L’avocat Thibault de Montbrial avant l’ouverture du procès de l’affaire Paty, le 4 novembre 2024 – AFP STEPHANE DE SAKUTIN
La première journée d’audience au procès des huit personnes impliquées à des degrés divers dans l’assassinat du professeur d’histoire-géographie Samuel Paty, le 16 octobre 2020 près de Conflans-Sainte-Honorine (Yvelines), s’est achevée lundi soir sans que la cour d’assises spéciale de Paris entende les voix des accusés. Les premiers mots des accusés sont attendus mardi matin à la reprise de l’audience avec l’examen de personnalité de Naïm Boudaoud, 22 ans, et du Russe d’origine tchétchène Azim Epsirkhanov, 23 ans, les deux seuls hommes poursuivis pour complicité d’assassinat terroriste, un crime passible de la réclusion criminelle à perpétuité. Les deux hommes étaient, selon l’accusation, des amis d’Abdoullakh Anzorov, un jeune islamiste radical russe de 18 ans d’origine tchétchène, qui a poignardé et décapité le professeur Paty à la sortie de son collège. Naïm Boudaoud qui a conservé un air très juvénile et Azim Epsirkhanov, tiré à quatre épingles dans le box, portant veste et cravate, sont notamment accusés d’avoir accompagné Anzorov dans une coutellerie de Rouen la veille de l’attentat.

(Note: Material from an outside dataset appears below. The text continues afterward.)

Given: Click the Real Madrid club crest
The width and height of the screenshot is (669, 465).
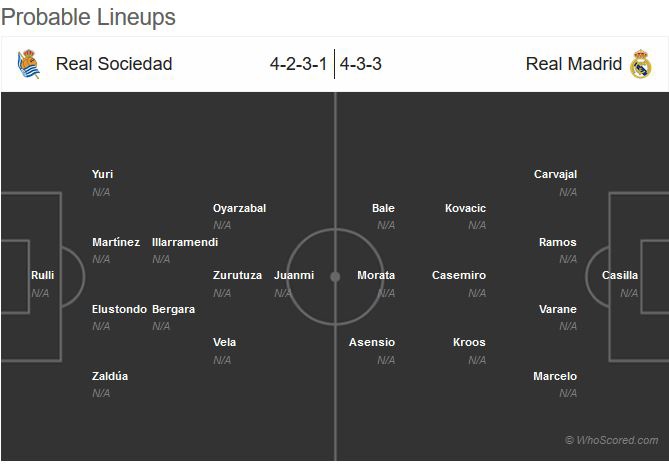Looking at the screenshot, I should (640, 65).
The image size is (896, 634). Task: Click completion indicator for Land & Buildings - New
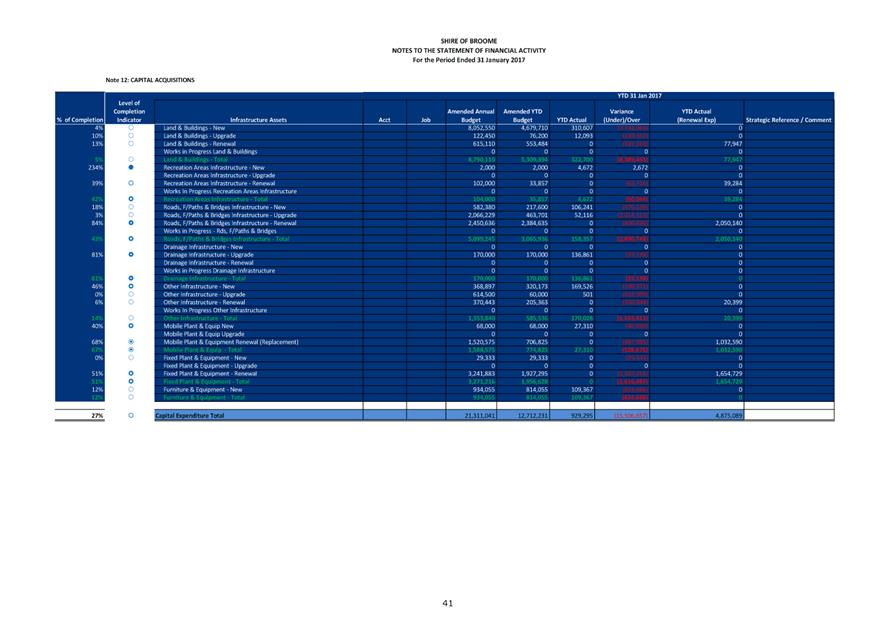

Voir la déclaration de Thibault de MONTBRIAL :
Tué par la police peu après son acte, Anzorov est le grand absent du procès. Dans l’après-midi, la cour poursuivra l’examen de personnalité de plusieurs autres accusés dont celui de Priscilla Mangel, 36 ans, la seule femme à être jugée et qui comparaît libre, sous contrôle judiciaire. Convertie à l’islam à l’âge de 16 ans, Mme Mangel est apparue dans plusieurs procédures antiterroristes. L’accusation lui reproche notamment d’avoir échangé « de manière discrète » sur le réseau Twitter (devenu X) avec Abdoullakh Anzorov, « dont l’idéologie n’était pas dissimulée ». Sous pseudonyme, elle aurait notamment présenté à Anzorov le cours de Samuel Paty comme « l’illustration de la guerre menée par les institutions républicaines contre les musulmans ». Ce genre d’échanges a « conforté » l’assaillant dans son projet, estime l’accusation. Comme cinq autres accusés, elle comparaît pour participation à une association de malfaiteurs terroriste criminelle et risque 30 ans de réclusion criminelle. Les premiers interrogatoires des accusés sur les faits débuteront le 20 novembre. Il faudra attendre mercredi pour entendre Brahim Chnina, Marocain de 52 ans, le père de la collégienne qui a menti sur Samuel Paty en racontant faussement que le professeur avait demandé aux élèves musulmans de quitter sa classe avant de montrer des caricatures de Mahomet et Abdelhakim Sefrioui, un militant islamiste franco-marocain de 65 ans. Les deux hommes, en détention provisoire depuis quatre ans, sont dans le box pour avoir massivement relayé les mensonges de l’adolescente sur les réseaux sociaux dans le but, selon l’accusation, de « désigner une cible », « susciter un sentiment de haine » et « ainsi préparer plusieurs crimes ».
L’assassinat de Samuel Paty, survenu en plein procès des attentats du 7 janvier 2015 contre la rédaction de Charlie Hebdo, a constitué une onde de choc dans la société française.
« La mécanique tragique qui a abouti au martyre de Samuel Paty révèle la profondeur de l’entrisme islamiste en France et sa porosité avec le terrorisme. Son exposition en détail en audience publique doit non seulement aboutir à la condamnation sévère de ceux qui y ont concouru, mais aussi permettre une prise de conscience de notre société face à un péril mortel », souhaitent Thibault de Montbrial et Pauline Ragot, avocats de Mickaëlle Paty, une des sœurs du professeur assassiné.
Le procès devrait être l’occasion d’évoquer la figure de Samuel Paty, un homme « esseulé, apeuré, aux abois », selon les magistrats instructeurs.
« Je suis menacé par des islamistes locaux », écrit-il à ses collègues le 10 octobre 2020, quatre jours après son cours sur la liberté d’expression. A aucun moment, l’enseignant menacé ne bénéficiera d’une protection policière. Lui qui a l’habitude de rentrer chez lui à pied demande à des collègues de le raccompagner en voiture les quatre jours qui précèdent son assassinat. Sauf le 16 octobre, veille de vacances scolaires, où aucun enseignant motorisé n’est disponible. Triste symbole du sentiment d’insécurité qui l’habitait, un dérisoire marteau a été découvert dans son sac à dos après son assassinat.
Le procès est prévu jusqu’au 20 décembre.